### [REQUIRED TASK 1]
Could you change "Drumstick" to "Eraser" in the records from the line with "Where should I click to: Expand" up to and including the line with "tap(780, 667)", and give those lines again with everything else unchanged?

### [TEXT SECTION]
· · · · ·

Elusive factors in the equation consign people to the dead end

Even the most talented students suffer under the formula at the heart of education, says David Karliner.

An insoluble equation? Resource + student number = finite successful student outcome.

1986. Brixton Information Technology Education Centre, the government's scheme to retrain 16 to 18-year-olds in the skills of the rapidly growing new technology market.

At 16, Alex Gold has already seen much of life - one charge of grievous bodily harm, the father of a two-year-old, living with his seven-year-old brother alone in a council flat, with little or no interest from the separated parents. Alex has the flair of a born computer technician. He peers into the open box of the then state-of-the-art 20Mb hard disk BBC Basic file server that services ten terminals in the classroom. Alex's expression is one of "I don't like the look of that", acquired from years of looking under bonnets in his dad's second-hand car lot. He drags knowingly on his rolled-up cigarette, presses down on the motherboard to re-establish connection of a heat-cracked circuit he has spotted and the PC beeps into life.

Alex was my student. After he left Itec, I often employed him as a freelance technician at many IT centres, and he always exhibited exceptional talent in his technical work. Occasionally, despite it going against the grain of his upbringing, he would mumble something to the effect of how much he appreciated my helping him find work and showing an interest in overcoming the problems of his precarious lifestyle.

· · · · ·

### [REQUIRED TASK 2]
Can you continue the article about Alex Gold and the education formula from where it stops?

Excerpt from a dataset:
· · · · ·

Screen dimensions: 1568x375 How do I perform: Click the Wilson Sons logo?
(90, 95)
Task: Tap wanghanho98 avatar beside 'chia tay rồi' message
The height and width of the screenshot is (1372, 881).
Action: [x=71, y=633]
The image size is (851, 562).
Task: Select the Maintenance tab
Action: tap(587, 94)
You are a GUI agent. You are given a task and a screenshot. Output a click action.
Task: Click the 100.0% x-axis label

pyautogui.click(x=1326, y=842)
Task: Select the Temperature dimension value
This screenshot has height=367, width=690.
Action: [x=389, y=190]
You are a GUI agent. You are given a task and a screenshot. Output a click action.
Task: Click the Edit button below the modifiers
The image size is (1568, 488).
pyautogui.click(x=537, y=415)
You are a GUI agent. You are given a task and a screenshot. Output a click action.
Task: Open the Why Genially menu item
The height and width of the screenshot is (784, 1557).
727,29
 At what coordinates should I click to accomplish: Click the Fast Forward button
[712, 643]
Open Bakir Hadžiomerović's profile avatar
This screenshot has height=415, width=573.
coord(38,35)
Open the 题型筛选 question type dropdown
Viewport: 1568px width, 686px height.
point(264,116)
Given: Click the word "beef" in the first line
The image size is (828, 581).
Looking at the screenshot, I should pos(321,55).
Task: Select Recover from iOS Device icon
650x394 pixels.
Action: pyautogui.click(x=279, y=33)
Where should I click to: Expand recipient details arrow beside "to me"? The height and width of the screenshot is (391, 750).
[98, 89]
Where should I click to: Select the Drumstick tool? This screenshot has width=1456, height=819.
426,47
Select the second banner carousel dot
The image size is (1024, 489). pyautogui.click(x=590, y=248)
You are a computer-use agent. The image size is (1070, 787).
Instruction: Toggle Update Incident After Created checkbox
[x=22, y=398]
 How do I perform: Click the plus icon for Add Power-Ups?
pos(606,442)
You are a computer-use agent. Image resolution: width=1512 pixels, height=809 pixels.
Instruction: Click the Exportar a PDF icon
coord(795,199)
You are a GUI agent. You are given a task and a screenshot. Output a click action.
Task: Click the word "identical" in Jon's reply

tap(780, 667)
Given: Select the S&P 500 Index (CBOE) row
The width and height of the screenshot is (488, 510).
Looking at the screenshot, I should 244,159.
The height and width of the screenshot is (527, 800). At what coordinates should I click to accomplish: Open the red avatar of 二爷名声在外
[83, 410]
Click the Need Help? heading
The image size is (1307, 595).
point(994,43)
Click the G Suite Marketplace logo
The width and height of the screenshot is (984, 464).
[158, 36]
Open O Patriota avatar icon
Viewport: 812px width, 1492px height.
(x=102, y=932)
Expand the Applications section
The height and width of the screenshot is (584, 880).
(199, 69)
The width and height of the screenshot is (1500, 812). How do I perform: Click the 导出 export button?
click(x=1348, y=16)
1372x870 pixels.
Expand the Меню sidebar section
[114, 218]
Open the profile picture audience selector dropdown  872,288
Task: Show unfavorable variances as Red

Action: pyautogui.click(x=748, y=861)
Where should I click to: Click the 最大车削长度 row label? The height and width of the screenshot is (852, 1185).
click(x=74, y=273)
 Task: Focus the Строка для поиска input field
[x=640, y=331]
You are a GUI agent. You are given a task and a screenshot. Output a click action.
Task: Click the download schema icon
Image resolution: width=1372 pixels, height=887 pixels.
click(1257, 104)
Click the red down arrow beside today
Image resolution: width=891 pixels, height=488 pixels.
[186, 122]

· · · · ·

### [RIGHT ANSWER 1]
Where should I click to: Expand recipient details arrow beside "to me"? The height and width of the screenshot is (391, 750).
[98, 89]
Where should I click to: Select the Eraser tool? This screenshot has width=1456, height=819.
426,47
Select the second banner carousel dot
The image size is (1024, 489). pyautogui.click(x=590, y=248)
You are a computer-use agent. The image size is (1070, 787).
Instruction: Toggle Update Incident After Created checkbox
[x=22, y=398]
 How do I perform: Click the plus icon for Add Power-Ups?
pos(606,442)
You are a computer-use agent. Image resolution: width=1512 pixels, height=809 pixels.
Instruction: Click the Exportar a PDF icon
coord(795,199)
You are a GUI agent. You are given a task and a screenshot. Output a click action.
Task: Click the word "identical" in Jon's reply

tap(780, 667)

### [RIGHT ANSWER 2]
But about 18 months after qualifying from Itec, despite being given many lucrative career opportunities, he went joyriding in a car that belonged to a firm he was working for and wrecked it. Pursued by the police in relation to various inquiries and by a horde of debt collectors, Alex vanished into the twilight regions of Brixton never to be heard of again. The lure of his former companions and the attraction of illegal activities was apparently stronger than that of the respectable, highly paid world of the emerging breed of corporate computer technicians.

Itec was my first teaching post and my first encounter with the "insoluble equation", in some ways, a derivative of Ivor Goodson's "the most crucial of all equations". But my particular equation was that of finding we have only so much resource, time and dedication to give to a set number of students. This will result in a finite number of students being turned out to a successful future.

As educationists, we often seem to battle against impossible odds. If one could not prevent a single exceptional student, to whom considerable extra care and attention was given, from returning to a dangerous dead-end world, what chance has one with an entire roomful of less able and motivated students?

After 18 months at Brixton Itec, having processed maybe 300 students, I knew from our post-course monitoring that maybe 80 students had moved on to employment and worthwhile careers. During that time, many members of staff became exhausted and disillusioned and left, and a disgruntled student with a fire axe demolished the manager's glass partition office. Eventually, the centre was closed because it was uneconomic and new retraining schemes were introduced by the government, all equally flawed.

At the start of this millennium, the equation remains the same, and it is found at all levels of education. The equation appears to be, if not insoluble, certain to result in a finite outcome. Will this always be the case? With our increased knowledge of teaching techniques and all the new technologies at our disposal, can we adopt any new educational methods that will further maximise resource, or is the equation truly destined for a finite result?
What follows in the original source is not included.